The Mackenzie Manuscript refers to Madhavaram or Puzhal near Madras as the headquarters of the Kurumbas, who are said to have divided the Tondaimandalam region into 24 districts or kottams in each of which was built a fort. The 24 districts were : Puzhal kottam, Ikkattu kottam, Manavir kottam, Sengattu kottam, Paiyur kottam, Eyil kottam, Damal kottam, Utrukattu kottam, Kalattur kottam, Sembur kottam, Ambur kottam, Vengunra kottam, Palgunra kottam, Elangattu kottam, Kaliur kottam, Sengarai kottam, Paduvur kottam, Kadikur kottam, Sendirukkai kottam, Kunravarttana kottam, Vengada kottam, Velur kottam, Sethur kottam and Puliyur kottam. From the inscriptions of the 10th, 11th and 12th centuries A.D., it is evident that the area where the present Madras city is situated and its immediate surroundings were included partly in Puzhal kottam and partly in Puliyur kottam. Tiruvottriyur, Puzhal, Ayanapuram (modern Ayanavaram) were in Puzhal kottam. Ezhumur (modern Egmore), Mayilarpil (modern Mylapore), Poondamalli, Pallavaram and Tamparam (modern Tambaram) were all in Puliyur kottam. Puliyur kottam seems to have derived its name from a small village called Puliyur near modern Kodambakkam in Madras. Puzhal kottam seems to have derived its name from Puzhal, a village near the modern Red Hills. These villages were important centres of the Kurumbas who built their forts in these places. The Mackenzie Manuscript says that Puzhal had a fort. Without some such reason as the existence of forts in these places, the naming of the whole district after the small villages is inexplicable.
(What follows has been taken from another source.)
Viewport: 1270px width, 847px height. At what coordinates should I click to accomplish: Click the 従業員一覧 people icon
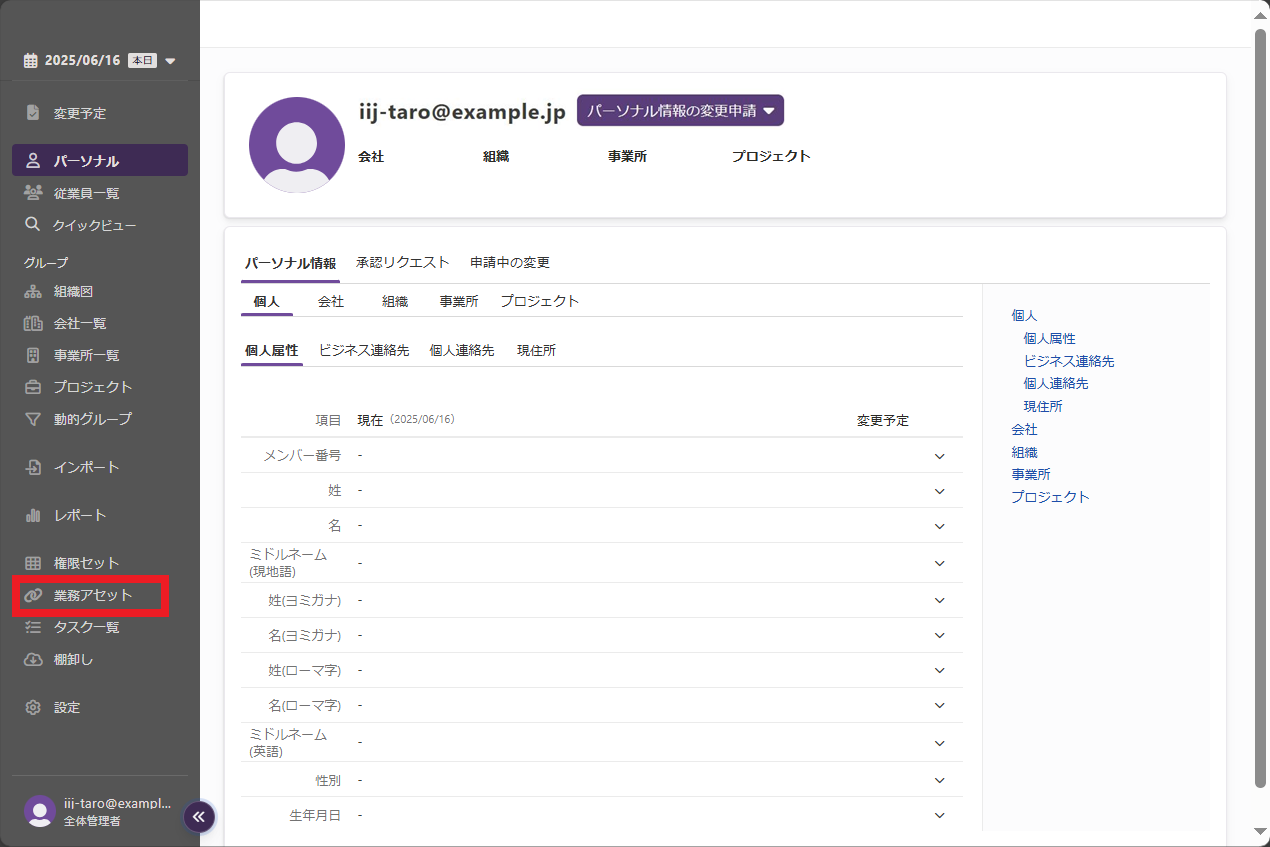[x=33, y=193]
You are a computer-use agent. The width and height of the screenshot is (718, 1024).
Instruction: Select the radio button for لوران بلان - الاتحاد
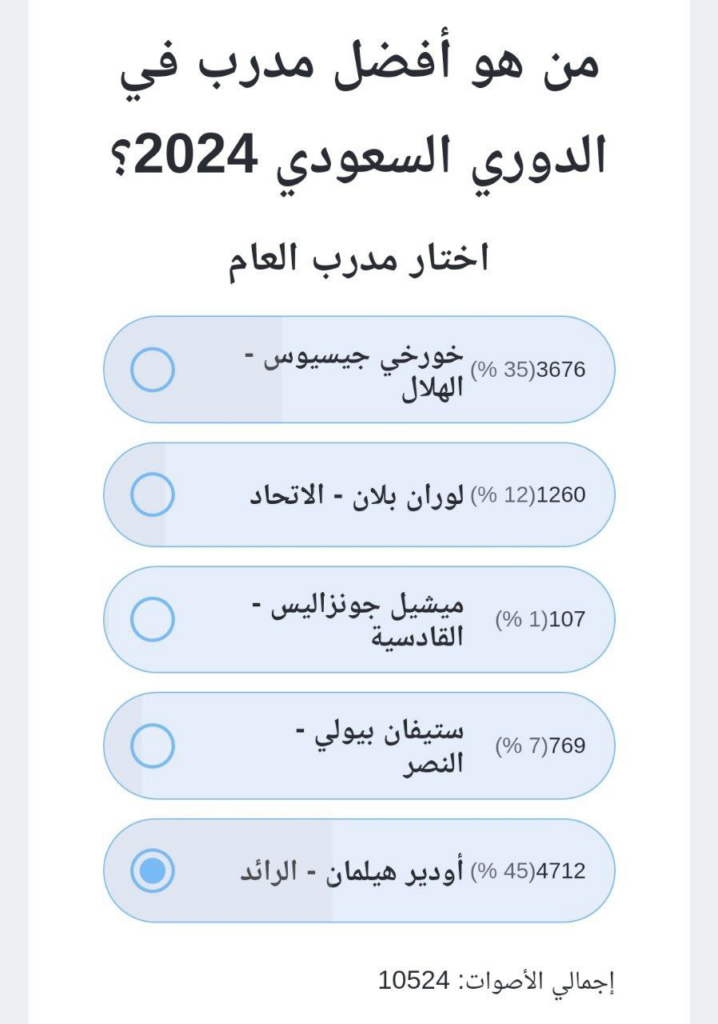pyautogui.click(x=153, y=495)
The antiquity of the Kurumbas is proved by the reference to them in the Sangam work Purananuru. However, there is an even earlier reference to them in the edict of Ashoka. Rock Edict XIII mentions the Visas, the Vajris, the Yonas, the Kamboyas, the Bhoja, the Pitinkas, the Andhras and the Pulindas as his subordinate communities. The Pulindas have been identified by some with the Kurumbas on the ground of close similarity between their civilizations. If this is valid, a natural question that would crop up is did Tondaimandalam, where the Kurumbas lived in large numbers, form part of the empire of Ashoka? Opinion is divided on this.

There is an important Christian tradition regarding the apostolic mission of Saint Thomas to Mayilapur in the first century A.D. According to tradition, Saint Thomas, after preaching in Malabar and other places, came to Mayilapur to found a church there. But the local Hindus rose against him and attacked him and he had to run to nearby Saint Thomas Mount (Parangimalai). In 1547, the Portuguese found on the Mount what they believed to be a Bleeding Cross (a stone cross bearing old inscriptions) and built a church on that spot. Little Mount, which is situated about three miles from Saint Thomas Mount is also associated with this tradition. It is the place where the Apostle is said to have taken temporary shelter from the attackers before finally reaching Great Mount.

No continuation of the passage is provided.